ZHANG DAQIAN

ZHANG DAQIAN (1899-1983)
Viewing the Waterfall
Scroll, mounted on wooden board and framed, ink and colour on paper
134 x 68 cm. (52 ¾ x 26 ¾ in.)
Inscribed and signed, with one seal of the artist
Dated twelfth month, guimao year (1963)

PROVENANCE: Christie’s Hong Kong, Fine Modern and Contemporary Chinese Paintings, 25 April 2004, Lot 41;
Previously from the Collection of Chai Sian Kwan

EXHIBITION HISTORY: San Francisco, Center of Asian Art and Culture, Chang Dai-chien, A Retrospective, 16 November – 17 December 1972.
Taipei, National Museum of History, The Anniversary Exhibition of Chang Dai-chien’s 90th Birthday, June 1988.
Hong Kong, Sun Museum, Dawn of a Sunny Century: 20th-Century Chinese Paintings from the Yitao Collection, 16 May – 17 October, 2015.

Price Realised: HKD 64,225,000 Estimate: HKD 60,000,000 – HKD 80,000,000 Auction Closed: 28 May 2018

Zhang Daqian, artist and painter was originally born in Neijiang, China on May 10, 1899. Daqian grew to become one of the most remarkable and virtuous of traditional Chinese Masters in his time. Zhang Daqian derived his mastery of aptitude and artistic license from his family, specifically his mother and eldest brother, Zhang Shanzi. Both Shanzi and Daqian voyaged around inseparably to learn the art of textile painting during. The early twentieth century the two brother ventured to Kyoto, Japan to learn this craft. While Shanzi focused on producing animals in art, Daqian concentrated more on landscapes, seascapes, and pastorals in nature and its beauty in his oeuvre. Daqian was considered at the time a creator of Guohua compositions of traditional Chinese art. However, in the early 1900s Daqian’s techniques shifted dramatically and stylistically became more impressionist. He was heavily galvanized and impacted by artists such as Shitao (1642-1707) as well as Nada Shanren (1626-1705). In many of Zhang Daqian’s masterpieces from the 1960s onward, we as an audience see a prolific explosiveness in colors consisting of cerulean, jade and Prussian blue which conquer the composition. Zhang Daqian attracts the naked eye encompassed in a wide variety of audiences-artists, intellectuals, art historians, and people of the common herd.

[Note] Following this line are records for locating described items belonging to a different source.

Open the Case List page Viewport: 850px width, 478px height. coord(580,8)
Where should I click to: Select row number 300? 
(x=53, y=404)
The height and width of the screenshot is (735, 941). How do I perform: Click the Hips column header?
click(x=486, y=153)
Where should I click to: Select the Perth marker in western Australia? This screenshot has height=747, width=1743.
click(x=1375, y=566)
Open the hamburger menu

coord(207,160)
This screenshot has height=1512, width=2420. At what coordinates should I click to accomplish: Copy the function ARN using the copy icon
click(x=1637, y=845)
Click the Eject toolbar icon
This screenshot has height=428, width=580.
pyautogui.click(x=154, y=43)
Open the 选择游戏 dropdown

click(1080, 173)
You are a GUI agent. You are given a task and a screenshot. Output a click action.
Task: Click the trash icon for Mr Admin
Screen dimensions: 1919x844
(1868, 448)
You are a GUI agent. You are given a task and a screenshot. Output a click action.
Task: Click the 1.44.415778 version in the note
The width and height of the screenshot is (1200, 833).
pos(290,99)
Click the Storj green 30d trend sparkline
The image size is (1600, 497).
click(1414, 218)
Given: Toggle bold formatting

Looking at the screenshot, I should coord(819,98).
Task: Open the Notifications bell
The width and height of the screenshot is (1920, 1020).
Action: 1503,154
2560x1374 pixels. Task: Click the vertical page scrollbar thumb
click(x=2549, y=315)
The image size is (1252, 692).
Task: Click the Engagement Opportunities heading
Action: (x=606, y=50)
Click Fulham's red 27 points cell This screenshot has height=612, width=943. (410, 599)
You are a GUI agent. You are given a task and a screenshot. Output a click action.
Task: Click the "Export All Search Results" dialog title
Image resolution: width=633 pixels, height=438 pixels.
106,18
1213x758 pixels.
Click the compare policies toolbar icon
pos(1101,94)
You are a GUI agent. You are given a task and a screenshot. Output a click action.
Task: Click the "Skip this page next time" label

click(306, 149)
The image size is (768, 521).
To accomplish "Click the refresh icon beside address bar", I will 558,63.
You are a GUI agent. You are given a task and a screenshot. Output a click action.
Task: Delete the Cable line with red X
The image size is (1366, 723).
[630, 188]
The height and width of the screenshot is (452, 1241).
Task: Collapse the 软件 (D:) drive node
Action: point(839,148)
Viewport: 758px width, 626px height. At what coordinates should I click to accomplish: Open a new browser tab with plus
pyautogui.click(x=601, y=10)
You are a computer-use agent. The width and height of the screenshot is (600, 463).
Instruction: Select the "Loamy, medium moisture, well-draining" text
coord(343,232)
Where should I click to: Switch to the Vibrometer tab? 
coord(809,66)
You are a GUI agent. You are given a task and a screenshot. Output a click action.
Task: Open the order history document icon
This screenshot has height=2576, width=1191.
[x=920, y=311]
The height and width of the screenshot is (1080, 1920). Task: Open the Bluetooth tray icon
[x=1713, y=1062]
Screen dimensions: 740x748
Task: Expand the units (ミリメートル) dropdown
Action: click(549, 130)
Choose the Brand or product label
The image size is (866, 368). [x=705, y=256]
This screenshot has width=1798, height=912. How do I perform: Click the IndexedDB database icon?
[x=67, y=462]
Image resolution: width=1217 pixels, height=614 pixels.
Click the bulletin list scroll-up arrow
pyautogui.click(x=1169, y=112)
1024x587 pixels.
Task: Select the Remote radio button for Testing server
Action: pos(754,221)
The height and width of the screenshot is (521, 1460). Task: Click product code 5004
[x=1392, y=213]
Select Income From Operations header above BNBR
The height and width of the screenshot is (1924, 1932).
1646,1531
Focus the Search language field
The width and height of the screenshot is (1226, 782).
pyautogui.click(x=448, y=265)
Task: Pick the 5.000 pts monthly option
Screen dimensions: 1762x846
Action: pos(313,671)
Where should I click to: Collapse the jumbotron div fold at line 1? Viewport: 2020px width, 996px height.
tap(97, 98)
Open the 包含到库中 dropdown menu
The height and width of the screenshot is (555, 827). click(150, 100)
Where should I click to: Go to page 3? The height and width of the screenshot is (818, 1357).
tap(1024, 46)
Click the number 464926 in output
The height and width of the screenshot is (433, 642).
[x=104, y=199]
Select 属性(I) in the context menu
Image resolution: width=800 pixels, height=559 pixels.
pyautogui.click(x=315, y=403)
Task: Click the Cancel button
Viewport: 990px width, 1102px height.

In the elongated scroll painting, Viewing the Waterfall, 1963, we as an audience are immediately drawn towards the equidistant brilliant blue portion of this opus. Daqian, upon utilizing inks of various shades of blues and greens, incorporates the colors in such a way that when looking at the painting you feel as though your soul is filled just as the water is filling the deeper bank below in the right hand corner. There is such a profoundness to this piece that it leaves you feeling swept with an abundance of nirvana and pure bliss. While the water rushes down and the ink seeps into the scroll, we as an audience question whether this work of water was spilling in a violent or serene matter despite its calming depiction. Towards the end of the water, we are ever so subtly struck by two figures of poetic and philosophic intellect. We can assume they are intellectuals due to their crisp vestments and engaging polite conversation that is ongoing. The two men in a way resemble kindred spirits admiring the nature while appearing to be quite almost literally “in the middle of nowhere.” This idea and placement of kindred spirits was a nineteenth century Romantic convention and is specifically reminiscent of the German painter, Caspar David Friedrich’s works featuring kindred spirits in solitude adoring nature and what it has to offer. The philosophers depicted by Daqian are like wanderers in a sea of mist. There is so much life in this work. Not only is there life in nature’s lush and fertile femininity of water rhythmically running, but there is also civilization as seen with the two scholars and the temple which rests up above the precipice of the mountain. The temple is mysterious as it so peacefully sits up in what seems to be “the heavens.” With the placement of the waterfall, two academics and temple, Daqian situates the viewer to immerse themselves in the inner most part of the painting being the cosmos. As an audience we are stupefied by these magnetic shades of blue as we feel at ease, and comfortably pleasant in the present moment in the terrestrial realm.